Leaping Mutants

Statistics suggest a way for eukaryotic mutants to leap over fitness valleys.

Statistical analysis of the proximity of point mutations has suggested a mechanism by which eukaryotic cells could acquire a group of mutations all at once. “A similar phenomenon had been observed in bacteria,” says Dr. Matthew Hahn. “And the idea that this might be happening in eukaryotes has been around for a while. We are the first ones to use exhaustive genomic studies to show it’s actually happening, and happening in a big way.”

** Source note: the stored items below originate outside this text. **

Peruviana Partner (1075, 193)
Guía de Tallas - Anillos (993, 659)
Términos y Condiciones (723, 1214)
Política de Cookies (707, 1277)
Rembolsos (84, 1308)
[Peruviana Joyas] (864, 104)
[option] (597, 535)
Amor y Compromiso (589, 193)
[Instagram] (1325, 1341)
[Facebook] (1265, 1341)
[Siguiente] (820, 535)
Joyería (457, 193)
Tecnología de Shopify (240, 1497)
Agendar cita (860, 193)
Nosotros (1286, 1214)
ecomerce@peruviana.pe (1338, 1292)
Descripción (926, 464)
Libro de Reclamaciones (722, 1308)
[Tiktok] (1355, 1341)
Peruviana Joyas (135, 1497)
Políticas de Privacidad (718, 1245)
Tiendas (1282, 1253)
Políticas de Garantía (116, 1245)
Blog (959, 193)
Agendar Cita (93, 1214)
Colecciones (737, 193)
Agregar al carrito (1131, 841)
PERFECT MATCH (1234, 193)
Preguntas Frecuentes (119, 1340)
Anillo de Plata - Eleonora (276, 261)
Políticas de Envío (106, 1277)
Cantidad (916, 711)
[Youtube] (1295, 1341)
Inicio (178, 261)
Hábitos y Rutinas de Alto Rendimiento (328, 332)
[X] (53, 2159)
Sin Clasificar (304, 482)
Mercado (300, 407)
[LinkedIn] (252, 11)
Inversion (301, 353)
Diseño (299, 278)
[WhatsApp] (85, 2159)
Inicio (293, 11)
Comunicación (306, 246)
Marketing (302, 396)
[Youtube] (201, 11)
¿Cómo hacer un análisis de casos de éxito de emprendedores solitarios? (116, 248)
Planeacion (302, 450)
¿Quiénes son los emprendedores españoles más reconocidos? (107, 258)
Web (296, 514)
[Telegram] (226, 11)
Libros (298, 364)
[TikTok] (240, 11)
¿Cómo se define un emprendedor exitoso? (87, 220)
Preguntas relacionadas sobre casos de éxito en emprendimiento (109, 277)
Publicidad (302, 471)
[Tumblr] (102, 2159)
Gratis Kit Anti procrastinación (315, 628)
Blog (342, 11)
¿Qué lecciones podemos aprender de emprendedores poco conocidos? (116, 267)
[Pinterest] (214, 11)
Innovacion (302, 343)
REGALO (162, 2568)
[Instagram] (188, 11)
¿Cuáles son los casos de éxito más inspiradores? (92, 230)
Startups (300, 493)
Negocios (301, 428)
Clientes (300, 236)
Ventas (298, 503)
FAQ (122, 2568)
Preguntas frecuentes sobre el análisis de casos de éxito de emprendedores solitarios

“An organism could improve its fitness if it acquired multiple mutations that would each reduce fitness if they occurred individually,” adds graduate student Schrider. "The less-fit intermediate states would be eliminated by natural selection. Cases like this are referred to as ‘fitness valleys.’”

Thus, a group of mutations might produce a desirable change in an organism, but any one of those mutations individually could be harmful. Dr. Hahn is proposing a mechanism by which all the needed mutations could be acquired at once, avoiding the unfit intermediate state. His group analyzed the genomes of yeast, roundworms, a plant, and humans. They found that about three percent of mutations were near other mutations. Dr. Hahn believes such “multi-nucleotide mutations (MNMs)” have “a near-100 percent likelihood of being caused by the same mutational event.”

However, he does not know of any actual examples of “valley leaping.” While a defective DNA polymerase molecule might make a series of errors, he does not know whether the MNMs he has found conform to that mechanism.

Bacteria do not acquire information to become anything other than bacteria.

The bacterial analogy to which he refers is the horizontal transfer of genomic islands, which seems to be a way God designed for bacteria to exchange information. However, bacteria do not acquire information to become anything other than bacteria.

Likewise, even if eukaryotic cells from yeast, roundworms, plants, and humans happen to acquire a bundle of genes that leap over a fitness valley, those cells will still be yeast, roundworm, plant, and human cells. The change will be horizontal, not vertically up the evolutionary ladder.